Listen to our latest “Talking Markets Podcast” to hear more from Templeton Global CIO Michael Hasenstab.
Read more in-depth views in the team’s latest Global Macro Shifts publication: “Asia at the Forefront: The World’s Uneven Emergence from COVID-19.”
Key takeaways from the team:
- Two significant events in the waning months of 2020 have significantly re-shaped the investment opportunities in 2020. The first is the development and distribution of highly effective vaccines against COVID-19, which is a massive game-changer on both the health and economic fronts. The second is a return to more orthodox diplomacy in the United States, which lowers the risks for a geopolitical shock.
- Asia is at the forefront of the global economic recovery, in our assessment, as many countries in the region benefit from better fiscal management, favourable trade dynamics, current account surpluses and stronger growth potential. Asia also broadly benefits from being within China’s currency orbit and its regional economic sphere, given China’s massive growth potential. We expect fundamental factors to support currency valuations across much of Asia in the upcoming year.

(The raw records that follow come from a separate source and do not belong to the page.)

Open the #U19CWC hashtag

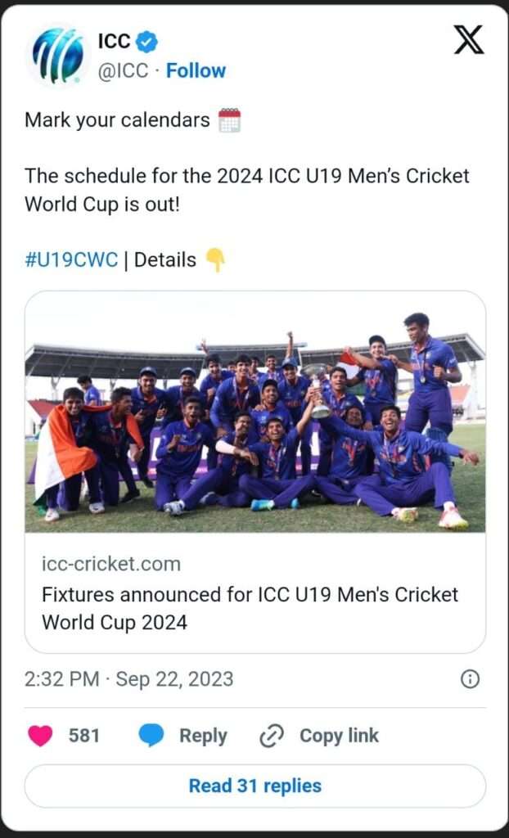coord(71,260)
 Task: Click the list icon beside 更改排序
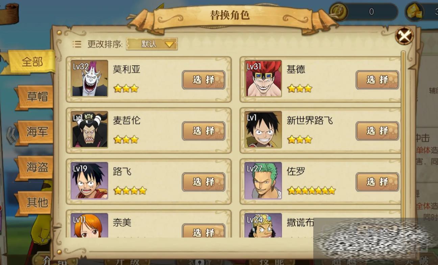pyautogui.click(x=77, y=44)
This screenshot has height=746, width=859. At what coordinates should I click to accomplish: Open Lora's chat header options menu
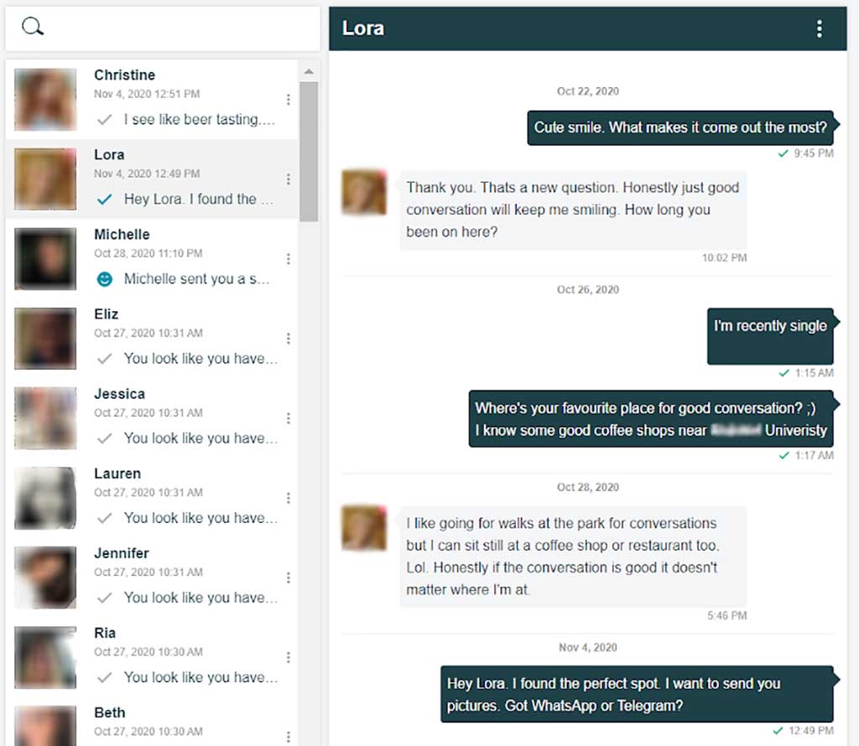820,28
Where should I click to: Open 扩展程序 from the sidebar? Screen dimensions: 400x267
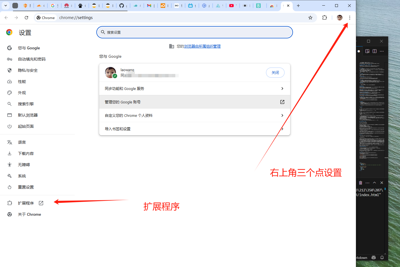pos(26,203)
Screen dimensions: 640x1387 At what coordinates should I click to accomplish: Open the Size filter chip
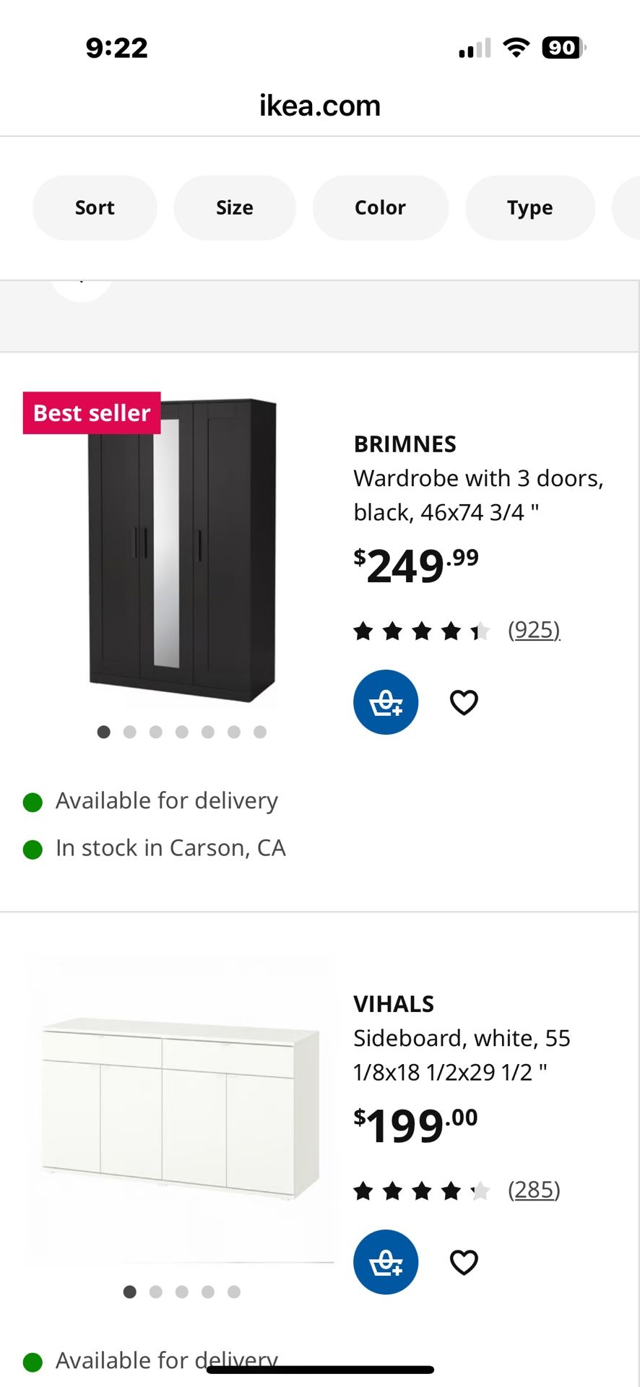coord(234,207)
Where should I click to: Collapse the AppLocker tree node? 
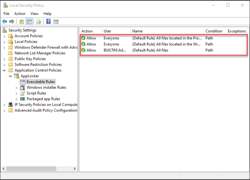pyautogui.click(x=11, y=76)
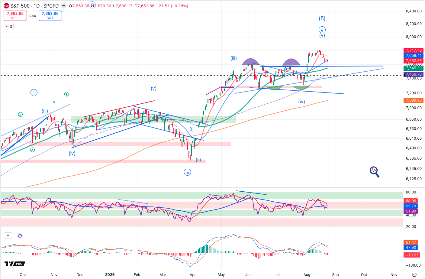Expand the lower pane legend chevron
This screenshot has width=425, height=279.
(8, 236)
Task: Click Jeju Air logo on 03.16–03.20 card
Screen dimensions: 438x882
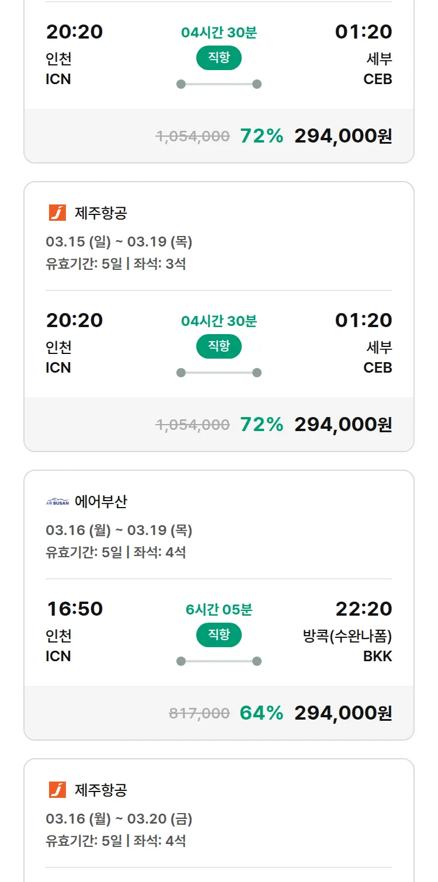Action: point(57,790)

- Most Asian countries have also handled the pandemic better than much of the world, not only putting the region in a stronger position to recover, but also providing protection against potential setbacks should the pandemic relapse. Many countries in the region have higher interest rates than much of the developed world and significantly lower debt levels, creating attractive investment opportunities.
- We expect the rise of China to have a significant impact on the global economy, as China increasingly pursues outward expansion of its global influence. The “One Belt, One Road” initiative is a major factor in the country’s global ascendance, as are several factors that are driving the Chinese yuan towards reserve currency status. International use of the yuan has accelerated, aided by efforts to digitalise the currency, exponentially increasing access to it. Regional trade and asset ownership is increasingly denominated in the yuan.

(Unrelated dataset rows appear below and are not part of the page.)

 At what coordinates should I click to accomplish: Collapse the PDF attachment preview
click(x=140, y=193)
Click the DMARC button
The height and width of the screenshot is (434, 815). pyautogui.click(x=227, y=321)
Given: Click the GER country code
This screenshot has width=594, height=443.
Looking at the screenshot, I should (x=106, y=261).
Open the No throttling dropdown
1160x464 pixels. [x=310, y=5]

- Fundamentals are more challenging in much of the developed world, notably in the United States where debt levels are at their highest levels since the end of World War II and headed towards 110% of gross domestic product in 2021. Fiscal deficits continue to deepen to record levels as trillions of US dollars in emergency spending are deployed.
- US monetary policy also remains exceptionally accommodative, with the Federal Reserve (Fed) indicating it intends to allow inflation to run above its 2% target in upcoming years to make up for several years of below-target inflation, and to avoid the risks of removing stimulus too early. A strong majority of Fed officials expect rates to remain near the zero-bound through 2023. The Fed’s balance sheet also continues to expand by more than US$120 billion a month.
- We expect weakness in the US dollar and the euro on excessive fiscal and monetary policies against currencies in countries that are in stronger fundamental shape, with healthier fiscal balances, manageable levels of debt, current account surpluses, stronger growth potential and prudent monetary policy. Specific currencies in Asia and Scandinavia appear particularly attractive.
- Sharply rising US Treasury yields in recent weeks appear driven by concerns that loose monetary policy, massive fiscal stimulus and surging growth will drive inflation higher. While we share some of those concerns, we also see factors that have historically kept inflation in check, notably a negative output gap on huge excess capacities, and high unemployment that mitigates wage pressures. We expect a near-term spike in inflation, but the potential for it to become persistent and feed into higher inflation expectations remains in question, in our assessment.
- An end to the COVID-19 pandemic should open up investment opportunities in a number of emerging markets, in our view. A tremendous amount of value was locked up last year due to ongoing shocks and persistent uncertainty. Conditions were unstable at the beta level: broad-based risk dynamics, access to funding, capital account access, global commodity prices, global growth, and open trade, were all profoundly disrupted.
- With baseline beta factors normalising, the idiosyncratic alpha potential of individual countries is re-emerging. We are actively evaluating macro fundamentals and environmental, social and governance (ESG) factors to identify specific countries that are improving in ways that offer medium- to longer-term value. We currently see significant local-currency opportunities across Asia, as well as select markets in other regional surplus economies.